Dataset extract below:
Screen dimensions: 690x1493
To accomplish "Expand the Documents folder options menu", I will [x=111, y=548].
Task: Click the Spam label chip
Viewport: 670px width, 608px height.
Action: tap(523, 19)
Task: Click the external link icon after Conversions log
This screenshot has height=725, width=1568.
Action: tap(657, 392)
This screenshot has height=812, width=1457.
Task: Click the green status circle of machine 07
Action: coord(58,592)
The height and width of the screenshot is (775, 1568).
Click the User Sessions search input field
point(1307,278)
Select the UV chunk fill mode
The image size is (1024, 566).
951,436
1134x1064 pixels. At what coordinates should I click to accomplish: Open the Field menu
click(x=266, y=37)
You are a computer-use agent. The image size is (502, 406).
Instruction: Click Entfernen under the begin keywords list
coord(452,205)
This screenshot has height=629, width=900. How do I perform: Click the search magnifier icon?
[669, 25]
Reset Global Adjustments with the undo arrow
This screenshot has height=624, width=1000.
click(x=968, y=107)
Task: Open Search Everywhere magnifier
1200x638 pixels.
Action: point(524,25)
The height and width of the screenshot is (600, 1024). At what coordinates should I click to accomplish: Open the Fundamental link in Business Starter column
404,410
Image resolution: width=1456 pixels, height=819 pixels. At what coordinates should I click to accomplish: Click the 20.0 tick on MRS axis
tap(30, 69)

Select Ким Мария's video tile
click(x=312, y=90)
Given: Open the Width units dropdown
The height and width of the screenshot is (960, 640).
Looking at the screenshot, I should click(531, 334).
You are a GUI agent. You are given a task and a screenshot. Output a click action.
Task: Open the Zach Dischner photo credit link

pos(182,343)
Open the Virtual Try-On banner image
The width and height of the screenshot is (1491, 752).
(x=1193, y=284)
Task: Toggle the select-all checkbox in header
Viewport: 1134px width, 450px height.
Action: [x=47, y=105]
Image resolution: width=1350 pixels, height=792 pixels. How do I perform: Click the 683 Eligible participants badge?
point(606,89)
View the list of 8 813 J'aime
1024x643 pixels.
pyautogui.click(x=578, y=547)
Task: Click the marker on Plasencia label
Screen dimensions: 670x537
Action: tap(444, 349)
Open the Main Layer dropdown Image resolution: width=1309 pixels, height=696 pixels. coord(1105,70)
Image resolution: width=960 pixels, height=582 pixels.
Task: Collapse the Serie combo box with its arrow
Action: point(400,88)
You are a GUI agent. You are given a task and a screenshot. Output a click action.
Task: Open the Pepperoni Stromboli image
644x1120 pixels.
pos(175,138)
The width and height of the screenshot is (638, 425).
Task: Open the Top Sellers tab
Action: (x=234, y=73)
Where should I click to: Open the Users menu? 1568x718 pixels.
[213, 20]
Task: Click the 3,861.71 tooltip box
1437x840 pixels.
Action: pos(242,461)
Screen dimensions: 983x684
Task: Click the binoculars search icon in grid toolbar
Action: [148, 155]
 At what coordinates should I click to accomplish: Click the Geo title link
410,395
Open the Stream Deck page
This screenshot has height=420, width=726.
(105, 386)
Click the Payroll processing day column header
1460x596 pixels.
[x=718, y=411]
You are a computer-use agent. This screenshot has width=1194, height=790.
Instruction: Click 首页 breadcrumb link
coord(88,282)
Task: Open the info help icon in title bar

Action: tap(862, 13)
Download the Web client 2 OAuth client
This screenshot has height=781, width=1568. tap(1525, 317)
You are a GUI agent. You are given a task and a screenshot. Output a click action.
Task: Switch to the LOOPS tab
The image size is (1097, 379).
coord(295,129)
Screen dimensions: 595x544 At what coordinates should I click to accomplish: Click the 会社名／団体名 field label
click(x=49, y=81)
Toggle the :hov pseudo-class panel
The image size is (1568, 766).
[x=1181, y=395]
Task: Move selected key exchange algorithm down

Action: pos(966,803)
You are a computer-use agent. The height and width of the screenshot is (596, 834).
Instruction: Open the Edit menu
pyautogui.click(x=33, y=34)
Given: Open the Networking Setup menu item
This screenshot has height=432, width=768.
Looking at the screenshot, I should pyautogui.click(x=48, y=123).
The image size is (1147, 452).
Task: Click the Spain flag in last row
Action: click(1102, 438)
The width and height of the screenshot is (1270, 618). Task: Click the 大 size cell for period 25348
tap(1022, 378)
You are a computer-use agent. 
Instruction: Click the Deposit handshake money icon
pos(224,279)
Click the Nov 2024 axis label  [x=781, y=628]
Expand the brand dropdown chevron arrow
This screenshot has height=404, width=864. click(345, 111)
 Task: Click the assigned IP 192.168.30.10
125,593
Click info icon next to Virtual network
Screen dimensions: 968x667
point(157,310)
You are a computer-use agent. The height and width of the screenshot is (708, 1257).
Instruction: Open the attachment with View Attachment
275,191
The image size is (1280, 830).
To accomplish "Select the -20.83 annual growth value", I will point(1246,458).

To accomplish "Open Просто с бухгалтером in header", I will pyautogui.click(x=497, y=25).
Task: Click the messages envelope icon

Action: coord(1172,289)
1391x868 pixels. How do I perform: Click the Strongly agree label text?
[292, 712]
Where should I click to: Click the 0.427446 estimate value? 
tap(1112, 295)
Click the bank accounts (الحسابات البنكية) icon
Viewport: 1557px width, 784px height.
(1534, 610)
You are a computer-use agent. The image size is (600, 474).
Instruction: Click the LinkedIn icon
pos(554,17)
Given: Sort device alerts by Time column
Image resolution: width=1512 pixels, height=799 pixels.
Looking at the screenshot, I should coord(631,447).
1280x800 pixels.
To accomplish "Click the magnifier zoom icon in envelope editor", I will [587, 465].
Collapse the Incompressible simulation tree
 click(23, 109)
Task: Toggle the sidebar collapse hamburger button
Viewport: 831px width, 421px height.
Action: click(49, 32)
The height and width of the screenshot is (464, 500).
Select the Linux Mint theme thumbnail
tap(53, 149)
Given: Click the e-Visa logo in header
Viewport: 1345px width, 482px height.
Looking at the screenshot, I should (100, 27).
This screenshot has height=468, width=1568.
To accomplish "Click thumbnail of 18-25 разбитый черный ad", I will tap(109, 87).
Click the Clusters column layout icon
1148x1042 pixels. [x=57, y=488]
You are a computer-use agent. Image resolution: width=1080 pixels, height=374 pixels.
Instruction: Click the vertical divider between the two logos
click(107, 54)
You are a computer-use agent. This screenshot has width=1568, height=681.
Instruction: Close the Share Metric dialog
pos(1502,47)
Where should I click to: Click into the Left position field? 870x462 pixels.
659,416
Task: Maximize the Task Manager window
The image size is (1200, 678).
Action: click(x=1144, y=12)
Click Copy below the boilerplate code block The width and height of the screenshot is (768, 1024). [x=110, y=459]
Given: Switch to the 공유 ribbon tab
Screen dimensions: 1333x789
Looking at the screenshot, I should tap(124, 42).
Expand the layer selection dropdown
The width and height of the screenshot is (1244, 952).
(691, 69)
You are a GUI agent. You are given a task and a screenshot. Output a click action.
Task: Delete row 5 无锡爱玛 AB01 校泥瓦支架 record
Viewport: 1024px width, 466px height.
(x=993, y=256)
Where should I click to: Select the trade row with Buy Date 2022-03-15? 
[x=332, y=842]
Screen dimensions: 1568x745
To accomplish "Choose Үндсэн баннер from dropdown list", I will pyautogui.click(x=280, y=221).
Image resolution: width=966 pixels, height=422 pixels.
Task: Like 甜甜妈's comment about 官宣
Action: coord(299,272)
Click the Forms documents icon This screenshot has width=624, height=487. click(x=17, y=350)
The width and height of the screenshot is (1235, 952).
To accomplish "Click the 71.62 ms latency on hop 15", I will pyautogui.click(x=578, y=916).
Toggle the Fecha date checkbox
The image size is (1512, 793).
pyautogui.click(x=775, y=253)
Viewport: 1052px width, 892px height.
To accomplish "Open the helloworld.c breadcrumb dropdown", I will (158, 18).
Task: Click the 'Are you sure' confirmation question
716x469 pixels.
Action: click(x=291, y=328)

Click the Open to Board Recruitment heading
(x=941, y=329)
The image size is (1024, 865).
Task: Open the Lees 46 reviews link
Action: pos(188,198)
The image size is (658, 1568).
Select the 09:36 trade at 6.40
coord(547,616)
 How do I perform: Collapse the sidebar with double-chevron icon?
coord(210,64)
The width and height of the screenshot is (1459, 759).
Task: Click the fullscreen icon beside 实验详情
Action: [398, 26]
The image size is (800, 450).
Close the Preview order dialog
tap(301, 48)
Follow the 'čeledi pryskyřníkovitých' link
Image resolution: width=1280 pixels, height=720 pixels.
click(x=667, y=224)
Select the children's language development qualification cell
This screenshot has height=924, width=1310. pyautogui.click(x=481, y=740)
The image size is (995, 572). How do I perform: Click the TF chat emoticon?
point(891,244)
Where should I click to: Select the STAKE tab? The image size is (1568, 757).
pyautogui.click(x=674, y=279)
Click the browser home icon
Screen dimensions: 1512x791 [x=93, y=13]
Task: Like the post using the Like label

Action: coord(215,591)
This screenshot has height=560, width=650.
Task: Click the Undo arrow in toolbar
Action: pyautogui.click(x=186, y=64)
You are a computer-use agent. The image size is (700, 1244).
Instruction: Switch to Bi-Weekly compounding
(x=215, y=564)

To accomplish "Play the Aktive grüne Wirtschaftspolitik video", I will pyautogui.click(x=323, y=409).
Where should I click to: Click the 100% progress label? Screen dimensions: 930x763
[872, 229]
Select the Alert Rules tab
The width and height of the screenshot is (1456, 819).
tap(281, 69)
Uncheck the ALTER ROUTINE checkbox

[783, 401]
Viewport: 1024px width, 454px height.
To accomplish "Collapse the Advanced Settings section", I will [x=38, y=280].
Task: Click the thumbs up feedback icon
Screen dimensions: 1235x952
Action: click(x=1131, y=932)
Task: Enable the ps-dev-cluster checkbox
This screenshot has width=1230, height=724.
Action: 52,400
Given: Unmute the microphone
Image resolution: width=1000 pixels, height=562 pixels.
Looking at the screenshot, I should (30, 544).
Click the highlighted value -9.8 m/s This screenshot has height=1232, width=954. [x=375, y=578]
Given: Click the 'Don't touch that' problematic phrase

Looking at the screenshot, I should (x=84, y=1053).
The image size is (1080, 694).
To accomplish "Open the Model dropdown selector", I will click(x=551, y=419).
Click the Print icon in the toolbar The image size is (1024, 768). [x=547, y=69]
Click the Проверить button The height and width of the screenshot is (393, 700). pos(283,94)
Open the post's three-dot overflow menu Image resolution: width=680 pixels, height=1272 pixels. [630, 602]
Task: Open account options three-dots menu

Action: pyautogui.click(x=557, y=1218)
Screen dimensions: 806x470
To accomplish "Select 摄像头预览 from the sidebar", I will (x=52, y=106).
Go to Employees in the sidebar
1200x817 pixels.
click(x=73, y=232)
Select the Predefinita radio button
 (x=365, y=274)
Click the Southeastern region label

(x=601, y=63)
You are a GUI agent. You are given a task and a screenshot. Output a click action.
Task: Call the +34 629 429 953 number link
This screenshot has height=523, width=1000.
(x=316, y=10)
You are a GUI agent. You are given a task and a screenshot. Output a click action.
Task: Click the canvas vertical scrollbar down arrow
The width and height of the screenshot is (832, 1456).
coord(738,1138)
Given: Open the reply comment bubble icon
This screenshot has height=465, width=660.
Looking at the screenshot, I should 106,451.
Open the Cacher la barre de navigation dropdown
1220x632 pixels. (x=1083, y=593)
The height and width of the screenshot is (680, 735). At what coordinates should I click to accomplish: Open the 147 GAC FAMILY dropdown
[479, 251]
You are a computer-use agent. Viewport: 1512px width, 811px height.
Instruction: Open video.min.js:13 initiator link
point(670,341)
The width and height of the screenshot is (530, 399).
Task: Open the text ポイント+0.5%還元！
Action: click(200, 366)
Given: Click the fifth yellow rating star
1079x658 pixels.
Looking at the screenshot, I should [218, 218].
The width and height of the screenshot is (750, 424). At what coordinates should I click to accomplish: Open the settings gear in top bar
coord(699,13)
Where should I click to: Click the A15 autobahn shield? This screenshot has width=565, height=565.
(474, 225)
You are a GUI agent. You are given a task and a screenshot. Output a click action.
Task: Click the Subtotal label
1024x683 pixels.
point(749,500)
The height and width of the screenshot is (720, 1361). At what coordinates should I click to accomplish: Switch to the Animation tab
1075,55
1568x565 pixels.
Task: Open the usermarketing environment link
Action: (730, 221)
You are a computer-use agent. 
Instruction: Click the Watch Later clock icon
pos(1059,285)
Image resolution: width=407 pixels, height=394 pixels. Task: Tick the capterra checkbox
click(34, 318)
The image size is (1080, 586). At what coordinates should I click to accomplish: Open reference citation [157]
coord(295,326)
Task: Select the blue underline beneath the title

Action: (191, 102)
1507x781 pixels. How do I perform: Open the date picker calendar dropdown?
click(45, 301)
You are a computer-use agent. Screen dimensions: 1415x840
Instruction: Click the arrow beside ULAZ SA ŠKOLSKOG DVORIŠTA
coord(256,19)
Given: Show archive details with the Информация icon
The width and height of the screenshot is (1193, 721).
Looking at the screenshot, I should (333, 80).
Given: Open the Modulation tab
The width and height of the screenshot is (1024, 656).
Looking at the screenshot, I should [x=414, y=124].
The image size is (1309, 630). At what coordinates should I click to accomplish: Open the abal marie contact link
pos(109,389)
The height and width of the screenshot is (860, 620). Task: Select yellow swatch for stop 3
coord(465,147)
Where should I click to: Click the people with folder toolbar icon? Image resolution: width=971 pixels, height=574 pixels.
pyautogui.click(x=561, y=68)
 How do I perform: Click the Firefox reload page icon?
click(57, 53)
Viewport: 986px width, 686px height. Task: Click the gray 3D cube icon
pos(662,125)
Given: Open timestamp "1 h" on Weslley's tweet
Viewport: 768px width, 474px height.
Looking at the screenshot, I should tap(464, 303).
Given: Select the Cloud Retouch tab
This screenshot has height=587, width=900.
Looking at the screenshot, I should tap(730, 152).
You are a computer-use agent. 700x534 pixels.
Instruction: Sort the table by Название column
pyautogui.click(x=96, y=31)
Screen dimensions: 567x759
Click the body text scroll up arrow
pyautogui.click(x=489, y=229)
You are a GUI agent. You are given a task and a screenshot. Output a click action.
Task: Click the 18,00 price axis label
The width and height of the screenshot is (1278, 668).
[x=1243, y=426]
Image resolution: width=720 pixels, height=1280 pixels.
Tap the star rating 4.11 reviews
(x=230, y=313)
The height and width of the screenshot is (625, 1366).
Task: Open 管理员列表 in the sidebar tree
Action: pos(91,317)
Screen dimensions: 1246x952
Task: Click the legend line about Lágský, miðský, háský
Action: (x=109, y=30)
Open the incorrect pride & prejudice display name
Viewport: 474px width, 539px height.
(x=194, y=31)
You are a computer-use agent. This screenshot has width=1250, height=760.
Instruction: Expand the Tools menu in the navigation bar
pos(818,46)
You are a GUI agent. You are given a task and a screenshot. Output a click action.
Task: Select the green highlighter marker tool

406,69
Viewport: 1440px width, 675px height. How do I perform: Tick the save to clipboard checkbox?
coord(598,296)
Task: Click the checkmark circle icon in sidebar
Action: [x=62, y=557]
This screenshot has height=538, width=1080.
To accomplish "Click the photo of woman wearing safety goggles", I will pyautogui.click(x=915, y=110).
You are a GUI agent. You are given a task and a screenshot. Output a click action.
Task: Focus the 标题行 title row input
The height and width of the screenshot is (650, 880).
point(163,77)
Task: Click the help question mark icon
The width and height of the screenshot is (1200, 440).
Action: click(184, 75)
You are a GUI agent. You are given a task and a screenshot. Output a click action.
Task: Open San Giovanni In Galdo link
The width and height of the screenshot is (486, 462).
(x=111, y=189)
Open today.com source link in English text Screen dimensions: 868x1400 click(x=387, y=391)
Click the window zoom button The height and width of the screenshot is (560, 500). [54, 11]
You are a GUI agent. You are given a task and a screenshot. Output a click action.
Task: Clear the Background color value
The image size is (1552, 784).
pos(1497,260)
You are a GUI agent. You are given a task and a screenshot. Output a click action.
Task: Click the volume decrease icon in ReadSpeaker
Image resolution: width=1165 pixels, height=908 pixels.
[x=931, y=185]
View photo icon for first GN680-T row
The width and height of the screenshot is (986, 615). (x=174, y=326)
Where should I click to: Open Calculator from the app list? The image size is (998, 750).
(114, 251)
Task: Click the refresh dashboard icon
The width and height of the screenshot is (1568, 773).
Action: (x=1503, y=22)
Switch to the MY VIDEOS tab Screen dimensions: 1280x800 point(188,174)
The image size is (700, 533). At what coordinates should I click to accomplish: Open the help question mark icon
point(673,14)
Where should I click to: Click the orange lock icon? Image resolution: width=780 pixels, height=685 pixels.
End of Dataset extract.
Problem statement: Reproduce exactly the stretch of the material above that starts at the line with "Task: Click the 3,861.71 tooltip box" and ends at the line with "Open the Stream Deck page", both included, and nothing else.

Response box:
Task: Click the 3,861.71 tooltip box
1437x840 pixels.
Action: pos(242,461)
Screen dimensions: 983x684
Task: Click the binoculars search icon in grid toolbar
Action: [148, 155]
 At what coordinates should I click to accomplish: Click the Geo title link
410,395
Open the Stream Deck page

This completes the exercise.